12 DE NOVEMBRO

Compreender o 12 de novembro exige conhecimento de tempo, ideias, cultura e fatos. Não existe uma data significante em si, porém, sempre atrelada a algum acontecimento, a algum personagem, a um momento histórico. Lançada a esmo, uma data pode implicar indagações extremamente diversificadas, perdidas e desfocadas, por não haver em seu favor uma notória festividade em comemoração, a despeito do que possa haver registrado. Uma data encerra imprevisões e improbabilidades, tão extensas quanto pensar na infindável série de coincidências genéticas para que cada um de nós pudesse nascer. Dir-se-á que ser, estar no mundo de ideias e fatos para dele participar, como coadjuvante ou protagonista, já é um paradoxo. Que dizer, então, do herói e do mártir, daqueles que, reconhecidos ou não pela posteridade, deram suas vidas por uma causa, uma ideia, para fazer Justiça?

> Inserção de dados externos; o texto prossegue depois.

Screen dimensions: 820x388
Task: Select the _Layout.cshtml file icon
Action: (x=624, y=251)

É próprio do saber humano o erro de atribuir fatos reais a seres imaginários, fatos irreais a seres reais, reconhecer incertezas confiantes e desprezar verdades tímidas. Esse é o padrão de imperfeição comum à nossa espécie, frequentemente levada por intenções de terceiros que desconhece, pela irreflexão, pelo preconceito, absolutização do provisório, apego ao transitório. Não há, humanamente, o puro em si, o desafetado de incoerência e inconstância, porém, sempre a incidência de variáveis talvez desconhecidas e outras circunstâncias de defesa e ocultação indevidas. O representante do final de uma era não é menos respeitável, mas seus olhos podem ser percebidos por muitos ângulos, pois sua alma está exposta. Assim são heróis e mártires, dos quais tantos finalizaram com seu sacrifício um momento histórico para inaugurar o novo e permitir que se realize o horizonte no porvir.

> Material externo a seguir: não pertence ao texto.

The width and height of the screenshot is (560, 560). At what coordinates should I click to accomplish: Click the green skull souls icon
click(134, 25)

Nem sempre o tempo da narrativa coincide com o melhor momento do leitor, como a intenção por detrás do fato pode não coincidir com a do relato. Há incógnitas a serem supridas e respondidas, como a geografia evoca a história e o espaço lembra o tempo em aproximações imperfeitas e desgaste de consciências no embate entre a história das massas submetidas diferenciando da dos soberanos. Há o descontínuo entre uma metáfora da vida e outra da morte, o que não se repete quando relegamos um pensar estanque para abraçar o complexo de realizações e de frustrações implicado a cada instante. Um deslocamento do eixo de locução, do erudito ao popular, da aceitação à negação, do reconhecimento ao desprezo, é corrente em narrativas que beneficiam, de algum modo, quem se aventura em construir o insustentável ou negar o evidente, destruir fatos e deportar protagonistas.

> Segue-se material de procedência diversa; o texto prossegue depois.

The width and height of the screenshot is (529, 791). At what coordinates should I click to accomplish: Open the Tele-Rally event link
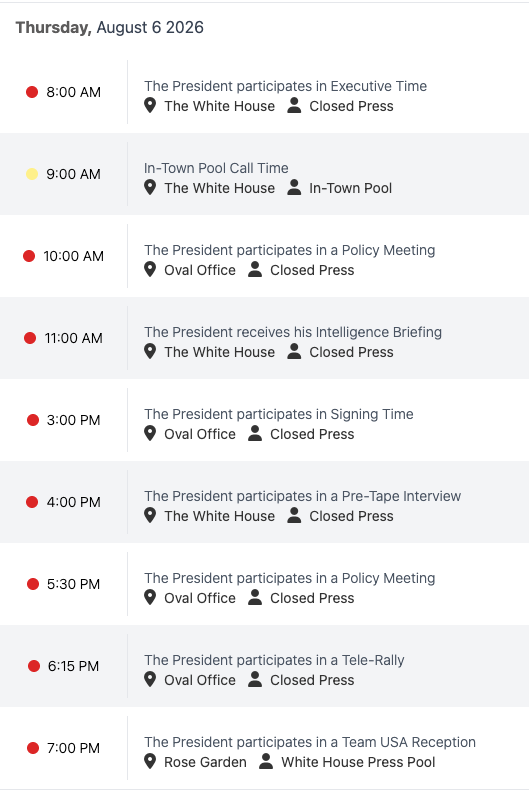(274, 660)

O berço de uma política seletiva por conveniência é a desordenação do saber, a ordenação da decadência, o furor das ideias do que pode ou não pode ser. No entanto, a morte do nome consagrado ao ato heroico inusitado não empalidece suas ideias e convicções, porém pode eternizá-las para muito além das circunstâncias de momento. Mais do que ao tempo dos fatos e respectivas interpretações, frequentemente tortuosas, o esforço intelectual a serviço de uma concepção de política de Estado impõe palavras a quem não as teve, esquecimento a quem deveria ser lembrado, ternura à traição e à tortura, esquecimento e desventura.

Histórias exemplares incluem o que foi apartado, porque o povo fala por símbolos, muito além do que as palavras aparentemente limitam. O grande homem, herói ou mártir, fala mais profundamente em sua morte, mesmo quando amaldiçoado, lançando à posteridade indagações fundamentais: qual é a verdade histórica?; a do tempo da narrativa?; a do tempo do discurso do historiador? Nem sempre a coincidência entre fato e narrativa aparece no discurso do historiador, especialmente quando disposto à composição da conveniência ideológica de seu financiador, porque o intelectual a serviço é quase um escravo, eterno devedor. É assim que adquire sentido a advertência de que por traz do amor existe uma traição, já que o intelectual de favor ou remuneração com facilidade deturpa a história. Se as emoções são verdadeiras, os discursos nem sempre; há tanto de mito poético quanto político.

O inferno é a ignorância, sempre cumulativa, não saber da vida, não saber a palavra, não saber a morte que fala e diz eloquentemente o homem. O mediterrâneo brasileiro, feito de montanhas e vales, era o sertão mineiro do século XVIII, desbravando terras auríferas, procurando pedras, margeando o rio São Francisco, e contava muitos casos críveis de eventos inaceitáveis. Escritor e leitor não são imparciais, pois levam consigo sua cultura, sua religião, suas intenções e todos os significados da palavra, mas não devem mentir nem falsear, muito há por minerar, extraindo das entranhas dessas terras suas verdades.